47 would-be marriage celebrants rejected because they refuse to carry out gay weddings

Gay wedding
No organisational marriage celebrants - which are usually nominated by churches - have had their applications rejected. Photo credit: Getty

There have been no complaints about marriage celebrants refusing to perform gay weddings, it has been revealed.

But it appears that's because the Department of Internal Affairs has refused to approve applications from would-be independent celebrants that refuse to carry them out.

Forty-seven applicants have been rejected since September 2015, according to documents released under the Official Information Act to conservative lobby group Family First.

Under the law, organisational marriage celebrants aren't required to carry out gay weddings if it contravenes their religious beliefs. Independent marriage celebrants however "must make themselves available to all persons legally able to marry in New Zealand and cannot refuse to solemnise any marriage due to reasons it would contravene the Human Rights Act 1993".

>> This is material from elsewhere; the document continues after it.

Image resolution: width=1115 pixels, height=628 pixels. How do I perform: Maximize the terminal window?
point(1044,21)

Family First director Bob McCoskrie said the documents contradict claims made by Labour MP Louisa Wall, who introduced the same-sex legislation through Parliament, that celebrants wouldn't be made to carry out same-sex weddings if they didn't want to.

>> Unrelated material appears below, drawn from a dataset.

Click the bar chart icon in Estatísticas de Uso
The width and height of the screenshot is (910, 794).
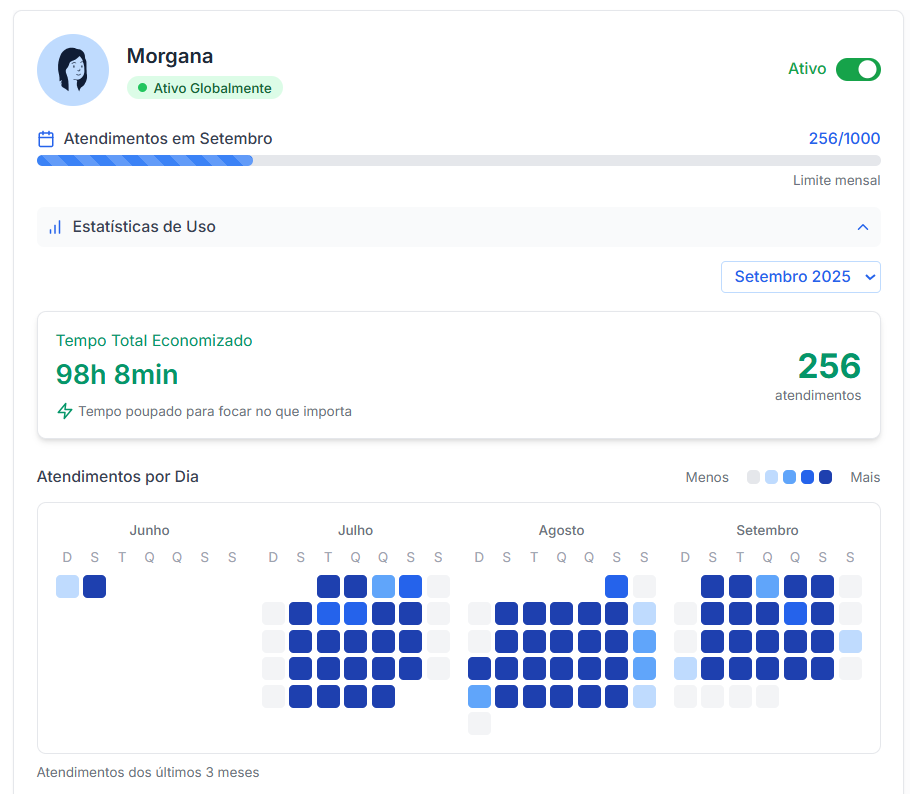[x=55, y=227]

"When the Bill was rushed through to its final reading, it still did not protect the consciences of independent marriage celebrants who are not lawfully able to refuse a request to marry a same-sex couple by reason of the same-sex of the couple.

"This law currently provides a culture of coercion. Politicians who support the right of freedom of belief and conviction should fix the anomaly."

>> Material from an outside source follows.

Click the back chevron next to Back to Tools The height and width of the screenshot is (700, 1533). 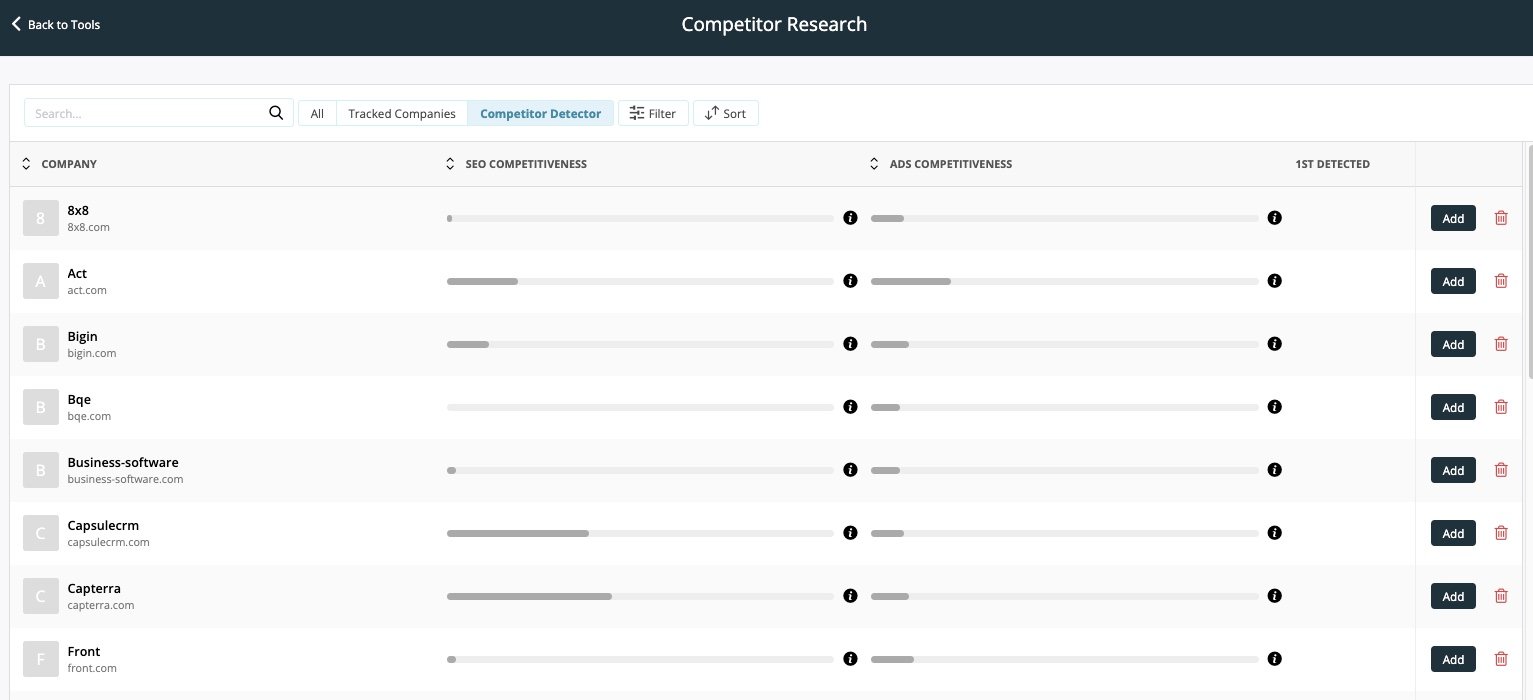point(16,24)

The Registrar-General of Births, Deaths and Marriages Jeff Montgomery told Fairfax independent celebrants are "providing a public service, and they are acting on behalf of the Government and are required to comply with the Marriages Act and other relevant legislation", including the Human Rights Act.

"If they are not willing to comply with the Human Right Act, ie they will choose to discriminate against certain members of the public, then I can't appoint them."

No organisational marriage celebrants - which are usually nominated by churches - have had their applications rejected in the past two years, he said, adding that they are not required to carry out gay marriages if they don't want to.